Testimony of children raised in gay homes? Here you go- but of course you will ignore these....like you ignore all of reality
At age 19, Zach Wahls famously spoke before the Iowa House Judiciary Committee on behalf of his lesbian moms when the state was considering a constitutional ban on marriage for same-sex couples. He also addressed a national audience at the Democratic Convention in 2011. His statement, “The sexual orientation of my parents has had zero effect on the content of my character,” captured on film, became YouTube’s No. 1 political video of 2011.

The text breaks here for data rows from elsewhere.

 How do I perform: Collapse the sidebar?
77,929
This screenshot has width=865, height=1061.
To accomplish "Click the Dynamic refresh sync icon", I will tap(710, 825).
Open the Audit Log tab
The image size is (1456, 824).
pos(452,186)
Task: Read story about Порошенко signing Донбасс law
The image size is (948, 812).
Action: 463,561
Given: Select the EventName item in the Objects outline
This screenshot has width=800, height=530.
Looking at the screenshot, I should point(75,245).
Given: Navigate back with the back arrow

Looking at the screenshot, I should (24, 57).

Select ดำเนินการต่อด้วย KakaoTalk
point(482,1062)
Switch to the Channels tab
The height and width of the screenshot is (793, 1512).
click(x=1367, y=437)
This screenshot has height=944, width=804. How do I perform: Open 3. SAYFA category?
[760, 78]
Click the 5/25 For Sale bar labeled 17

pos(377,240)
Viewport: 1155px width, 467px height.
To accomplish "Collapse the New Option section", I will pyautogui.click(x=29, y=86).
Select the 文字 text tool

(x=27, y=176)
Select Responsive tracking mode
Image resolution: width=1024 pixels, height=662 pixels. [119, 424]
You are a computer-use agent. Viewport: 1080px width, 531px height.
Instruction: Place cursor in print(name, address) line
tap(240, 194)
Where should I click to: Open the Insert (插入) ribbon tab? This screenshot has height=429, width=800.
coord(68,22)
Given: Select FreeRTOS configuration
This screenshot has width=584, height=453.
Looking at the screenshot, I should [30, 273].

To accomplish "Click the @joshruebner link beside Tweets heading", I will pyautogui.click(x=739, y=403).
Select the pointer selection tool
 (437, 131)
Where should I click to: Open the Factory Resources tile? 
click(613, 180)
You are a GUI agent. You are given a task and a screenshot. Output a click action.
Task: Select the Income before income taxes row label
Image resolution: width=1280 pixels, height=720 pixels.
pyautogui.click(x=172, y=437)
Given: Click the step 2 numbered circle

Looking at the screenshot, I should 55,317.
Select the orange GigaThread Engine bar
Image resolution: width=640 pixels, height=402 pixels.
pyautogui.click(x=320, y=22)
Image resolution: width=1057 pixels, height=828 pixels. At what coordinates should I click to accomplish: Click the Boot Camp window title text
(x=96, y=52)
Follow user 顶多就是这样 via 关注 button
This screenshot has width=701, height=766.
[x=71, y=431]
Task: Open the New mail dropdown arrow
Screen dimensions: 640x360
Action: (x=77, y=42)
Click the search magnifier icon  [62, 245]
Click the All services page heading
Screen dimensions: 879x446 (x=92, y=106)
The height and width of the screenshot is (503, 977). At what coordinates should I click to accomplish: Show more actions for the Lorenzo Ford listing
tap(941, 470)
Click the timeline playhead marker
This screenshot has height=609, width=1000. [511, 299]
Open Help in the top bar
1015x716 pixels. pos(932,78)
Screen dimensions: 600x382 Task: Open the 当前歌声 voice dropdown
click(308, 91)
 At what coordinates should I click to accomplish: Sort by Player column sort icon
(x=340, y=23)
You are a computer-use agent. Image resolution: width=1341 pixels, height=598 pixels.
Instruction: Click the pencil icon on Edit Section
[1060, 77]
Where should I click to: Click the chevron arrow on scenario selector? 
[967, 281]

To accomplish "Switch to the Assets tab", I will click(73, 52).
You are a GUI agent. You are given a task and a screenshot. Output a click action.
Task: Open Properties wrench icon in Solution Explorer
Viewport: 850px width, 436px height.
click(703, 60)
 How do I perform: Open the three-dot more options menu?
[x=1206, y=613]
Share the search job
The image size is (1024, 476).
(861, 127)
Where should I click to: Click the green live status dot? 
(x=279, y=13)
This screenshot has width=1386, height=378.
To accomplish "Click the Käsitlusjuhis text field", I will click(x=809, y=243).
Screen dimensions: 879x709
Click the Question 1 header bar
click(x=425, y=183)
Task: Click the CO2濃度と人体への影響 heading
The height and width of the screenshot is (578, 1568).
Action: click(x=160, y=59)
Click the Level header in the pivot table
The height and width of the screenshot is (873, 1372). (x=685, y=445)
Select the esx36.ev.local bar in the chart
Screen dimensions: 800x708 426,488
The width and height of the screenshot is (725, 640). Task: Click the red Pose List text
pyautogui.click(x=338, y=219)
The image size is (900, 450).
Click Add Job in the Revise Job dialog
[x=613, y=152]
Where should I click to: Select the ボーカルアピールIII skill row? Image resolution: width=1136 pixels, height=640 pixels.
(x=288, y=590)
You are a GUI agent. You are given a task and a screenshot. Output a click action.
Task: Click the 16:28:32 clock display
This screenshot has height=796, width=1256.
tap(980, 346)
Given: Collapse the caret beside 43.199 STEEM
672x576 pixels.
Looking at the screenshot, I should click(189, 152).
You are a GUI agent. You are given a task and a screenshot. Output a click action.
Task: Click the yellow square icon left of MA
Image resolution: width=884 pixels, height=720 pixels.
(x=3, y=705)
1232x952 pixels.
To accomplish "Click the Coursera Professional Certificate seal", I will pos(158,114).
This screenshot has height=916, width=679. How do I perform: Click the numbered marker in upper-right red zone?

“Growing up with lesbian moms has been the most normal thing to ever happen to me, honestly,” said Katie Hershey van Horn, 19, now a freshman at University of Hawaii. “It’s so brutally normal! I have to do chores around the house, walk our dog, feed our cats and do my own laundry. I was raised like any other kid: always say ‘please’ and ‘thank you,’ don’t put your elbows on the table, and don’t litter!”
Twenty-two-year-old Michael Arden-Sonego is studying to become a firefighter.
“When the social worker told me that the couple that wanted to adopt my brothers and me was two men, she waited for some reaction, but I didn’t care,” Michael recalled. “I just wanted to live somewhere I could call home, somewhere where I could finally relax and know my brothers and I were going to be taken care of. Besides new parents we got a big family with cousins, grandparents, aunts, uncles and four dogs. My parents are good-hearted people who have worked hard to give us many opportunities and I am very grateful to have them as parents.”
Rachele Yaseen-Polanski, 44, of Claremont, California grew up in Colorado. When she was two years old her parents divorced and Rachele spent part of her time with her father and his new wife and part with her mother and her mother’s girlfriend.
“It was just normal,” said Rachelle. “I never knew any different. But my mother and her girlfriend both could have gotten fired in Colorado if their employers found out they were gay so they weren’t out -- except to friends and family.”